[Material provided start]

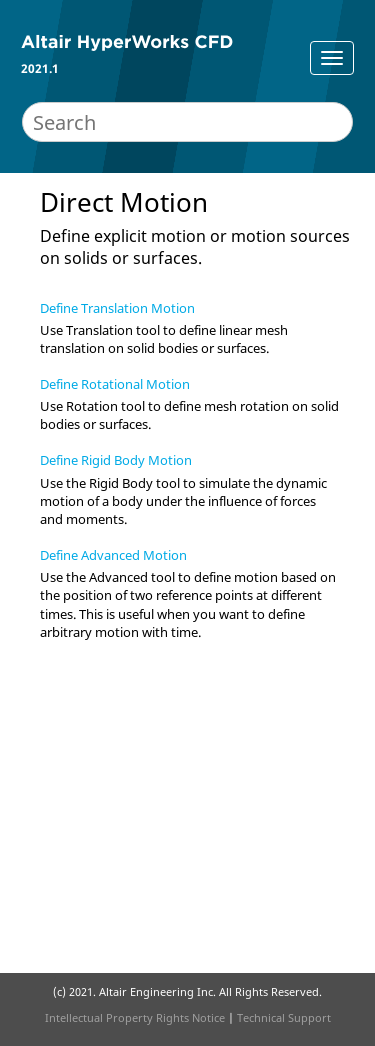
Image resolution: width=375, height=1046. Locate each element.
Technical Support (284, 1017)
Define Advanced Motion (113, 555)
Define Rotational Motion (115, 384)
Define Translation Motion (117, 308)
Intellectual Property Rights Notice (135, 1017)
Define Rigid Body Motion (116, 460)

[Material provided end]

The exercise » Copy out every item above word for word, with the pictures left out.

Solution to this task »
Image resolution: width=375, height=1046. Locate each element.
Technical Support (284, 1017)
Define Advanced Motion (113, 555)
Define Rotational Motion (115, 384)
Define Translation Motion (117, 308)
Intellectual Property Rights Notice (135, 1017)
Define Rigid Body Motion (116, 460)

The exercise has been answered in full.